[<prev] [next>] [<thread-prev] [thread-next>] [day] [month] [year] [list]
Message-ID: <ecf407100dfda6f8943b8d8e71860085803d730e.1615485052.git.petrm@nvidia.com>
Date: Thu, 11 Mar 2021 19:03:15 +0100
From: Petr Machata <petrm@...dia.com>
To: <netdev@...r.kernel.org>
CC: Ido Schimmel <idosch@...dia.com>, David Ahern <dsahern@...nel.org>,
"David S . Miller" <davem@...emloft.net>,
Jakub Kicinski <kuba@...nel.org>,
"Petr Machata" <petrm@...dia.com>
Subject: [PATCH net-next v2 04/14] nexthop: Add netlink defines and enumerators for resilient NH groups
From: Ido Schimmel <idosch@...dia.com>
- RTM_NEWNEXTHOP et.al. that handle resilient groups will have a new nested
attribute, NHA_RES_GROUP, whose elements are attributes NHA_RES_GROUP_*.
- RTM_NEWNEXTHOPBUCKET et.al. is a suite of new messages that will
currently serve only for dumping of individual buckets of resilient next
hop groups. For nexthop group buckets, these messages will carry a nested
attribute NHA_RES_BUCKET, whose elements are attributes NHA_RES_BUCKET_*.

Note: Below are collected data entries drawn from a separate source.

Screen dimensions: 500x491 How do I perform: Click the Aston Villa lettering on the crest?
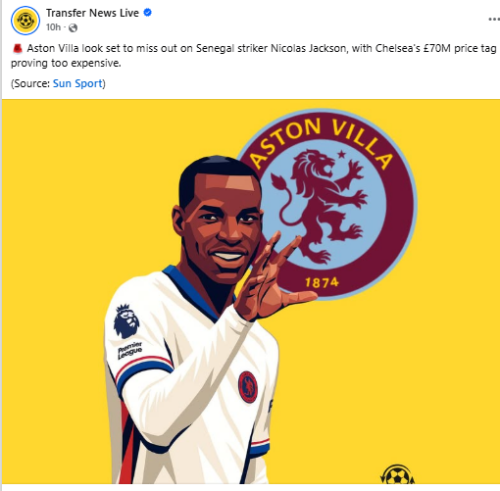tap(321, 140)
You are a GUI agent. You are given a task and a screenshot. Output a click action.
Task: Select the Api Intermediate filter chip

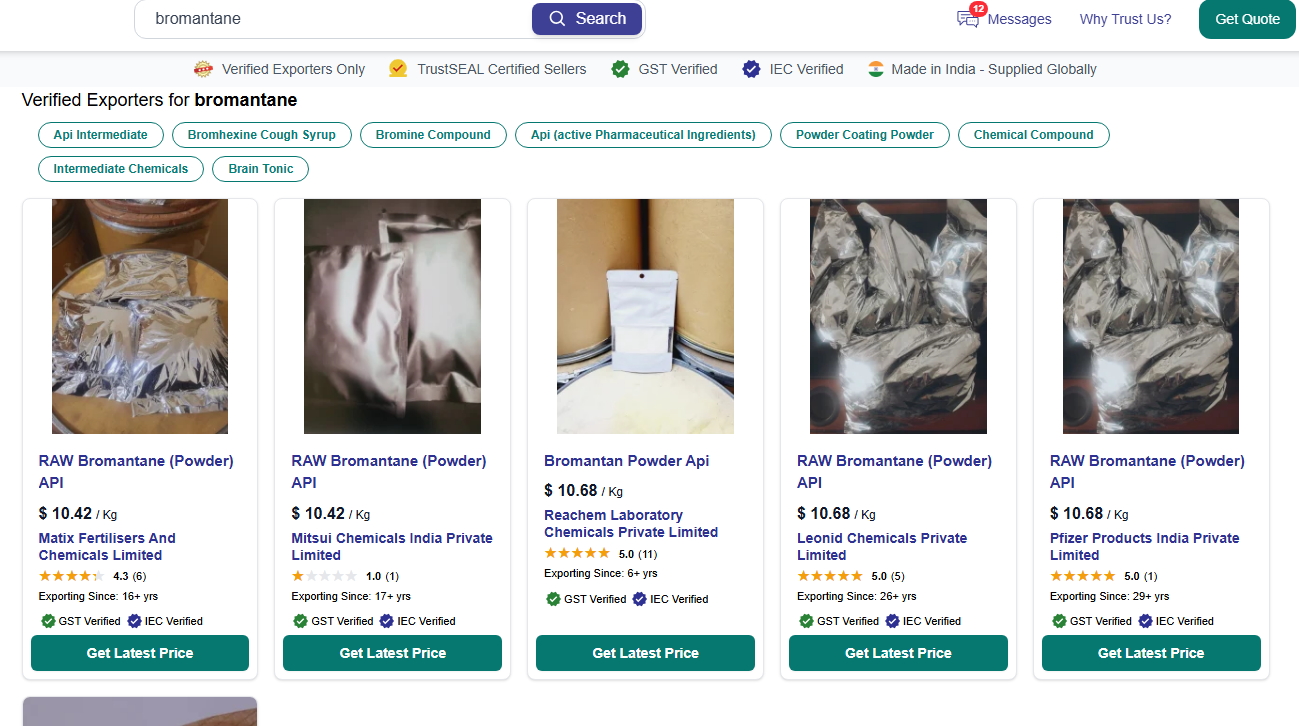click(x=101, y=135)
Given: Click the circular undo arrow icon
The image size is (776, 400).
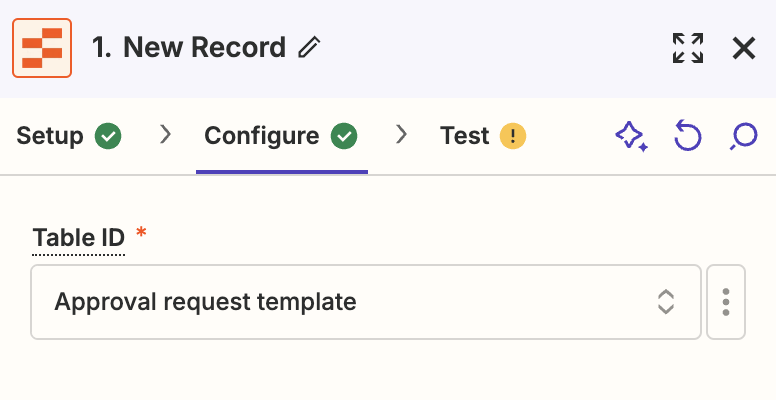Looking at the screenshot, I should (687, 136).
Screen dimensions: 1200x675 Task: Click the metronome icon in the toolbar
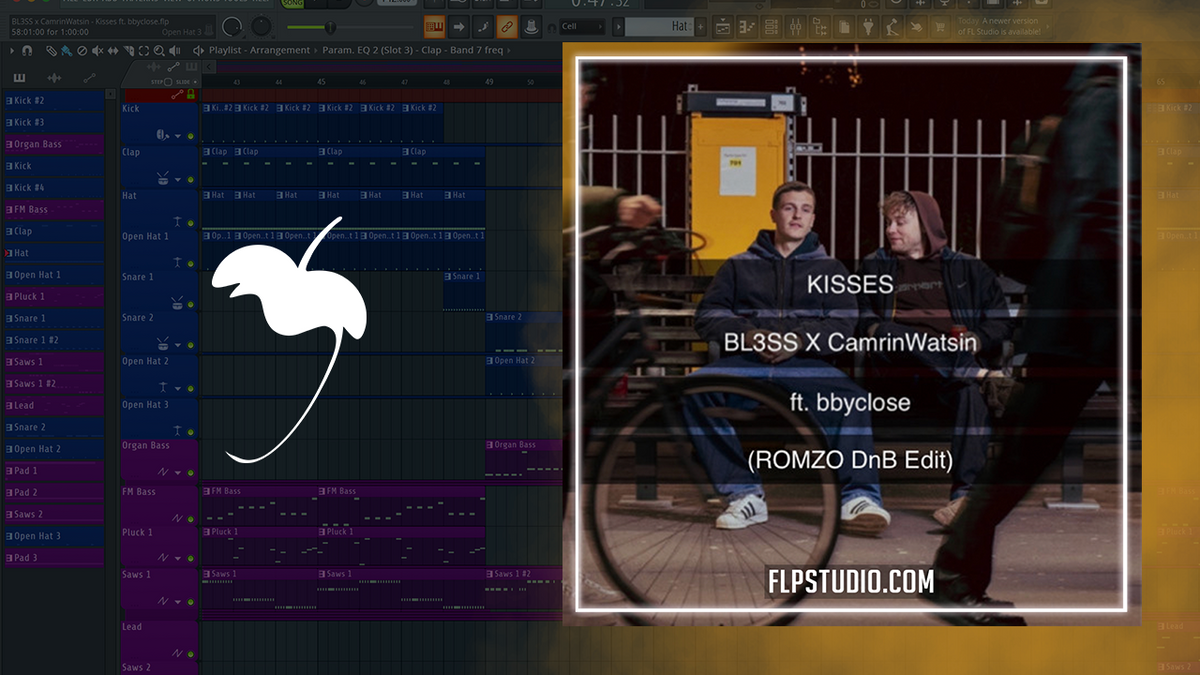(x=531, y=27)
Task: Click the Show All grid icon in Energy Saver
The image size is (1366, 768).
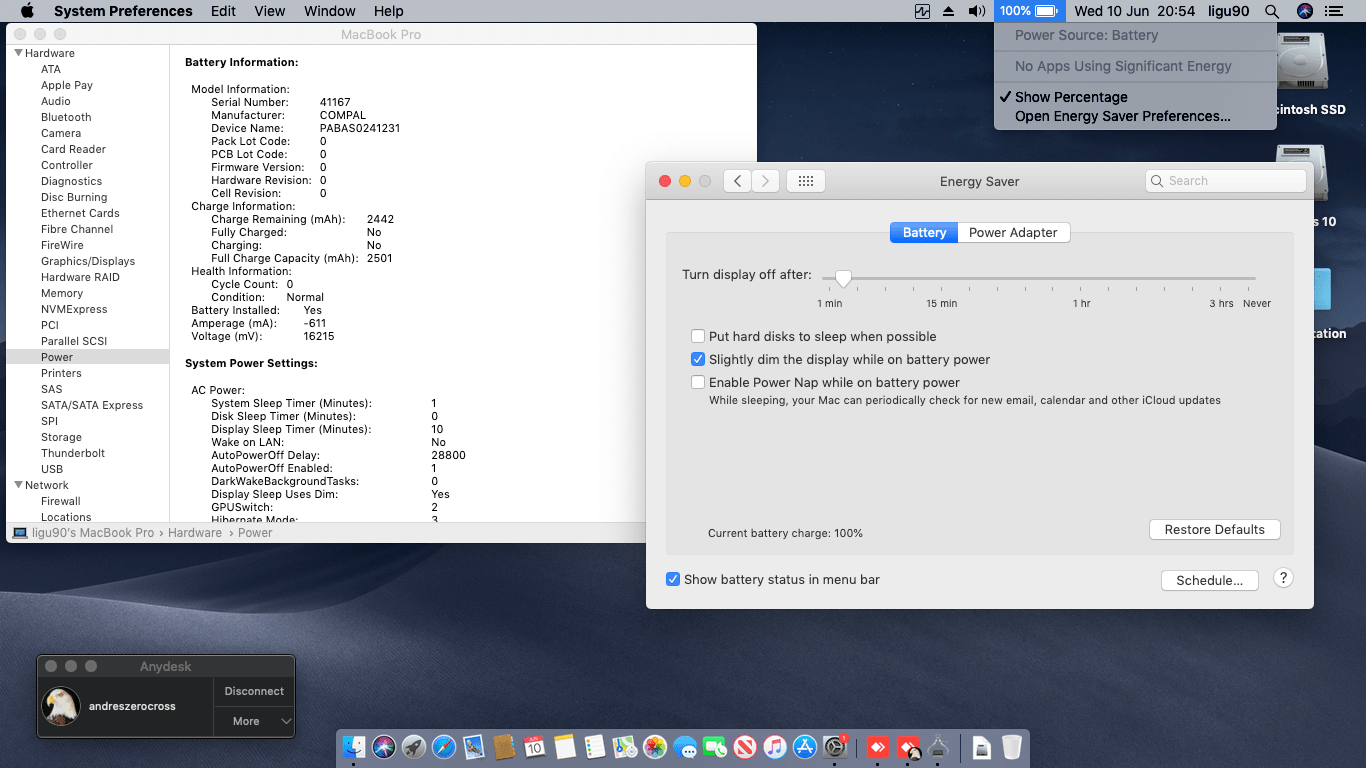Action: [805, 181]
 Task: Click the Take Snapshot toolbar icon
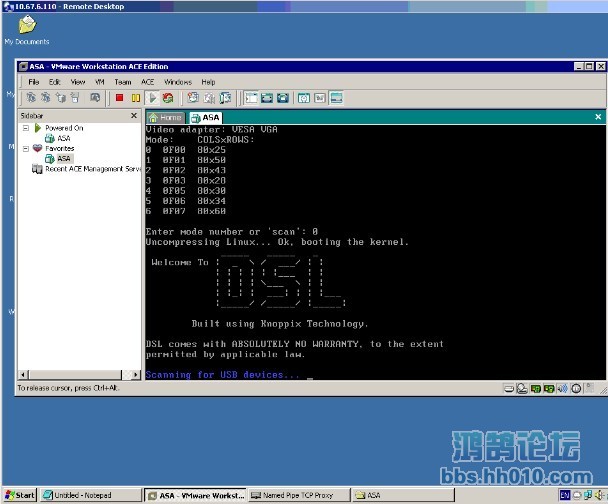pos(193,98)
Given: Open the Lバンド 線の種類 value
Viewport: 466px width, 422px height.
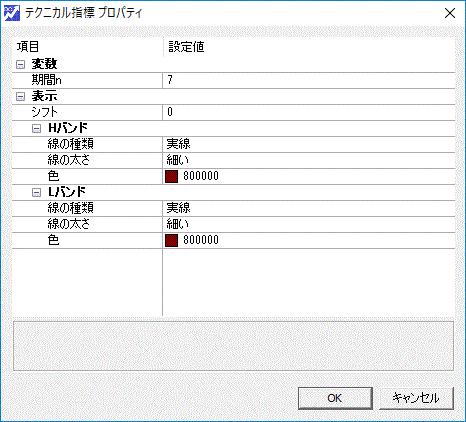Looking at the screenshot, I should 309,208.

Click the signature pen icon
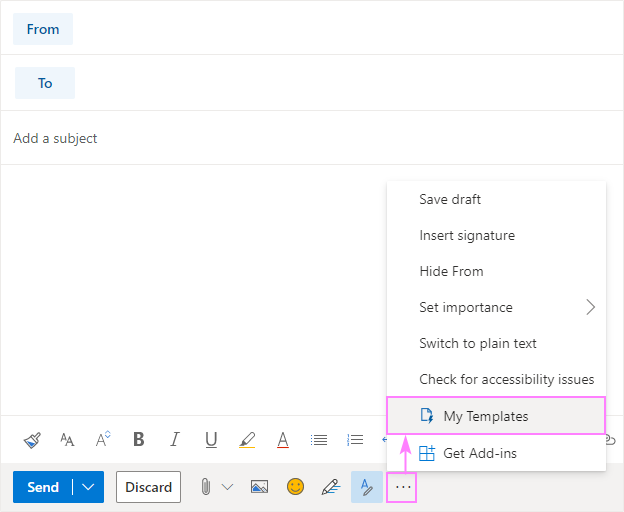330,487
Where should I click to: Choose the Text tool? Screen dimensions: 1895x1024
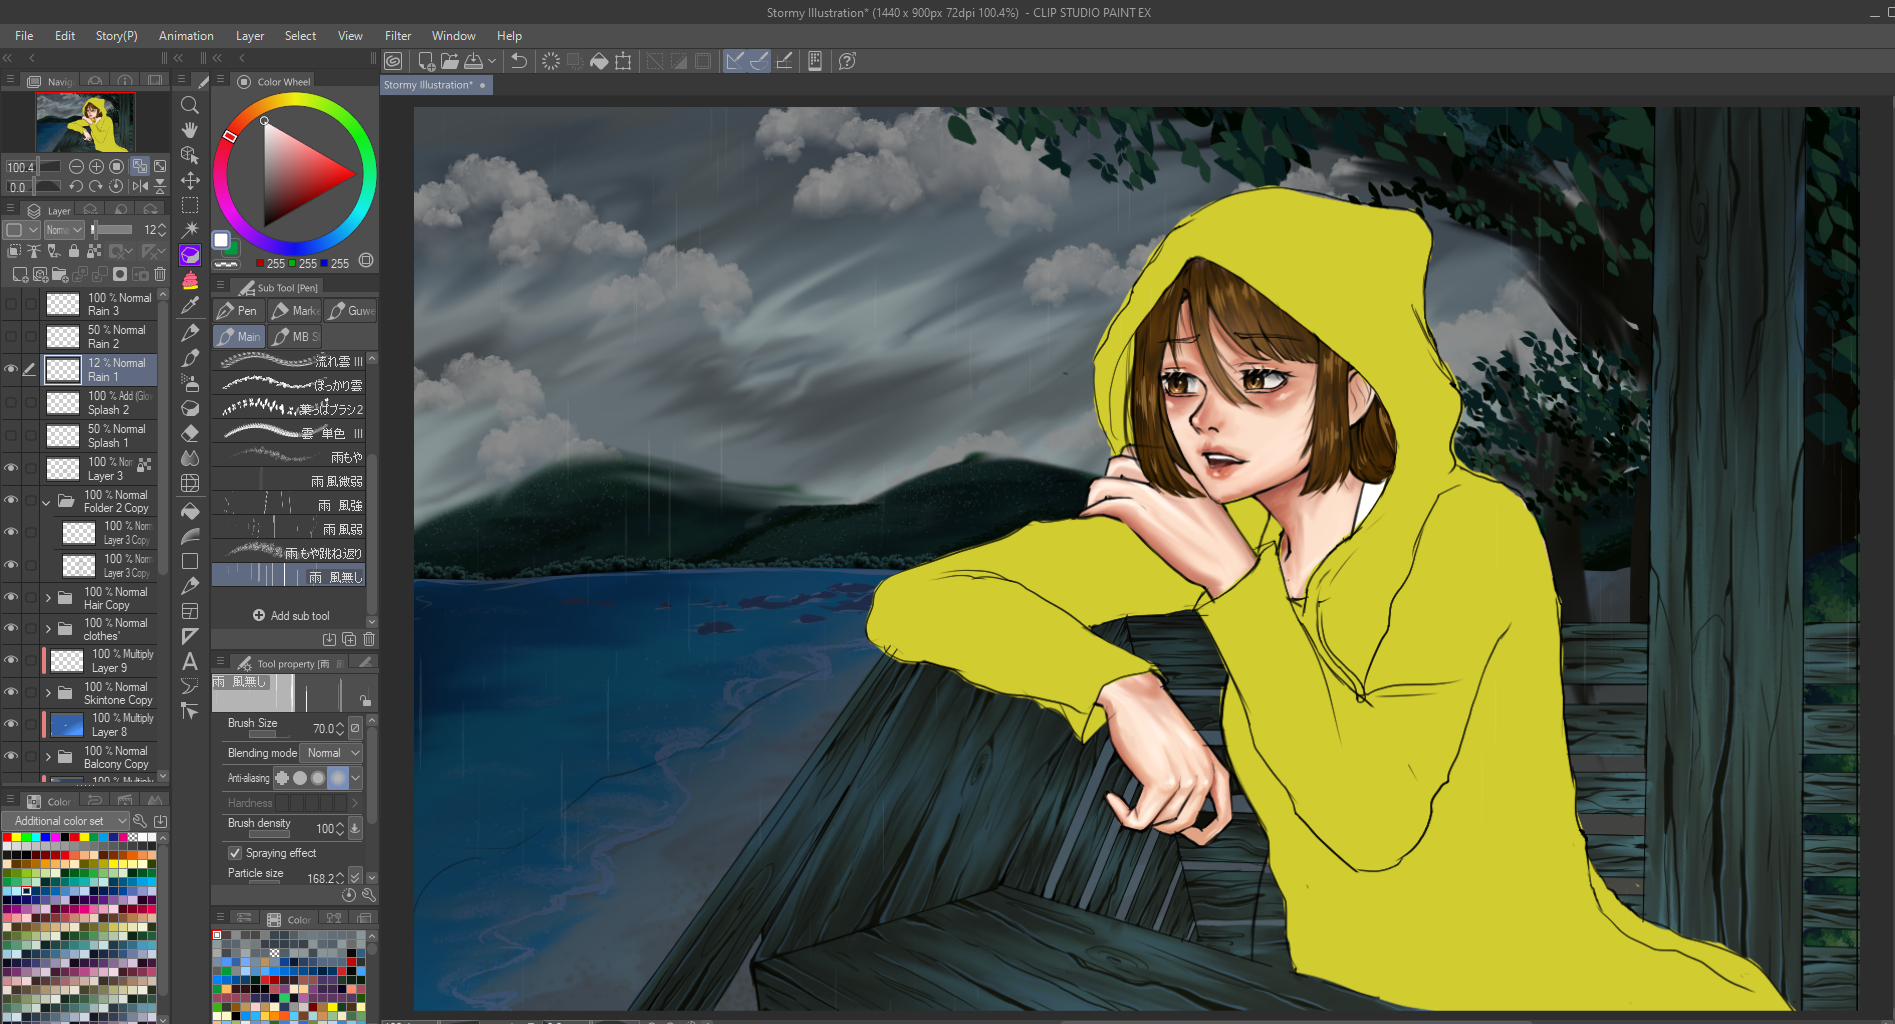(190, 661)
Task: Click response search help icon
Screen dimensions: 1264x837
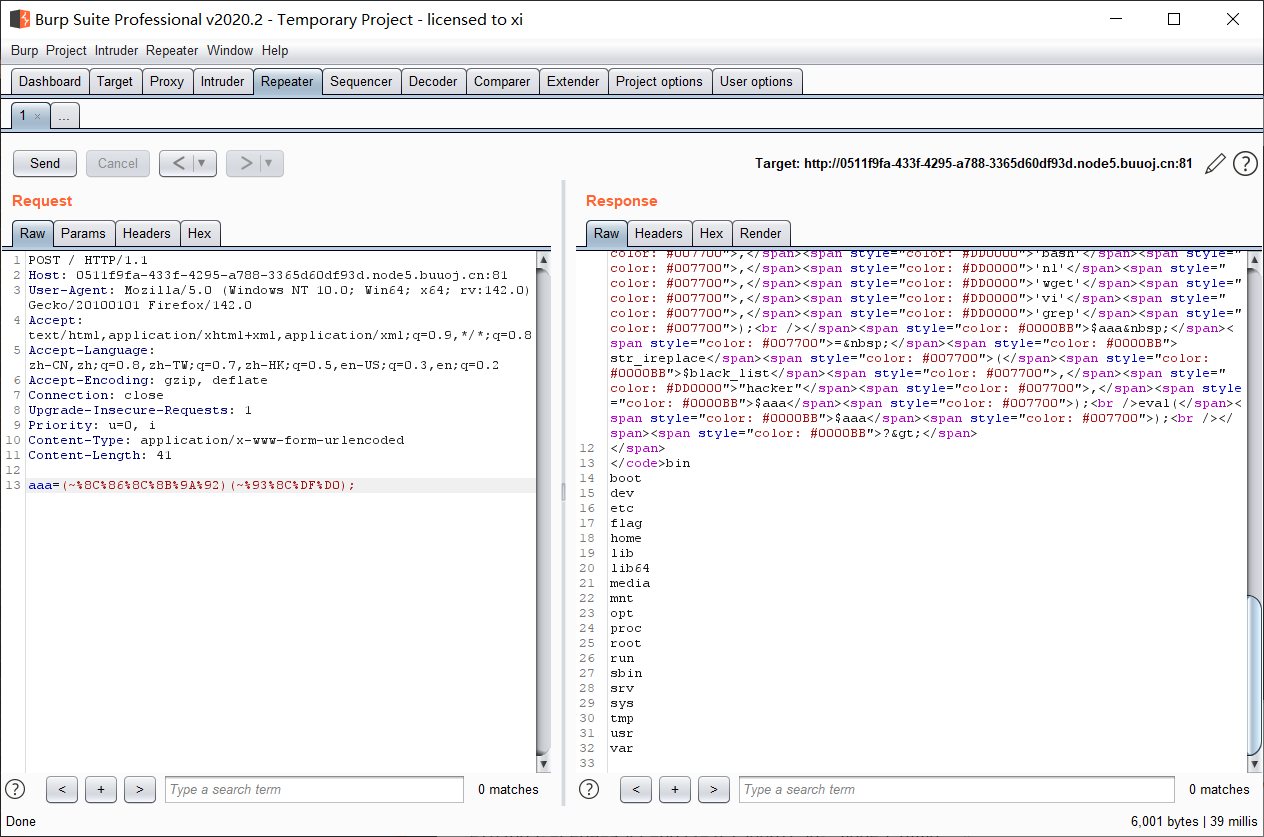Action: point(589,789)
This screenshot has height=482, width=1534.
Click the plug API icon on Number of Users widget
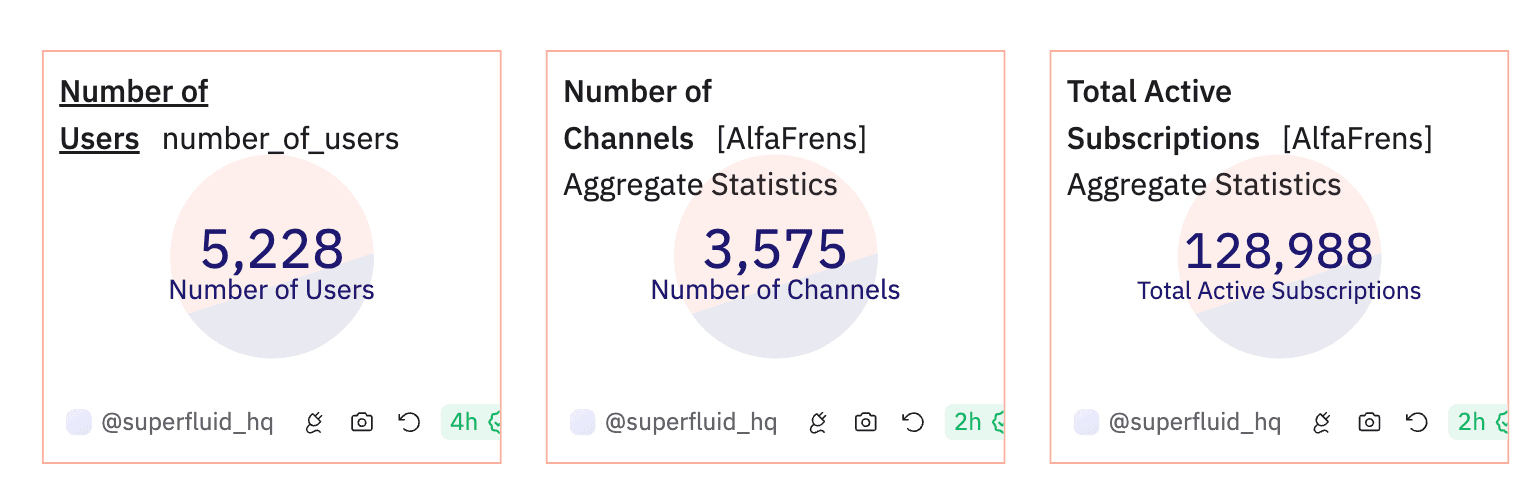(314, 423)
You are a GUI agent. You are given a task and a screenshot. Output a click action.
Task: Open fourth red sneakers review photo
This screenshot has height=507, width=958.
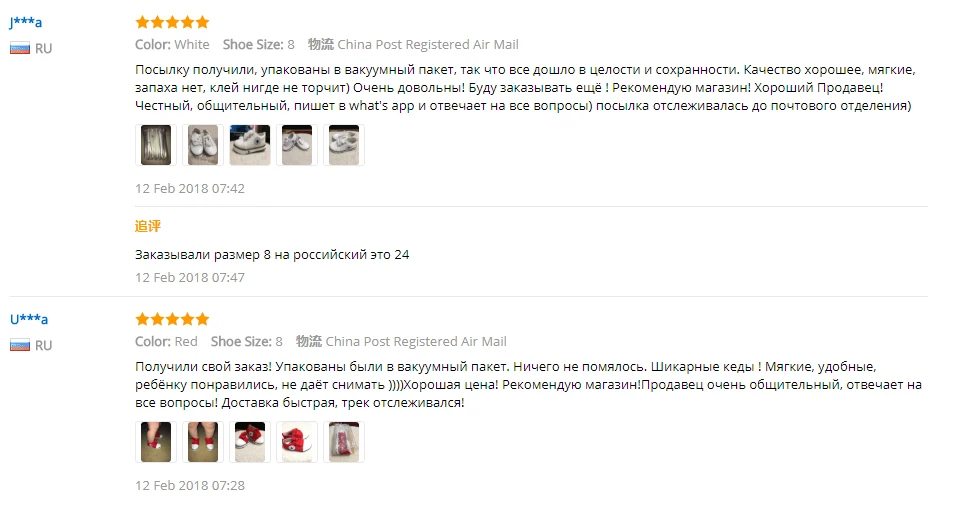click(297, 442)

There are several reasons why a new suite of messages is created for
nexthop buckets instead of overloading the information on the existing
RTM_{NEW,DEL,GET}NEXTHOP messages.
First, a nexthop group can contain a large number of nexthop buckets (4k
is not unheard of). This imposes limits on the amount of information that
can be encoded for each nexthop bucket given a netlink message is limited
to 64k bytes.
Second, while RTM_NEWNEXTHOPBUCKET is only used for notifications at
this point, in the future it can be extended to provide user space with
control over nexthop buckets configuration.
- The new group type is NEXTHOP_GRP_TYPE_RES. Note that nexthop code is
adjusted to bounce groups with that type for now.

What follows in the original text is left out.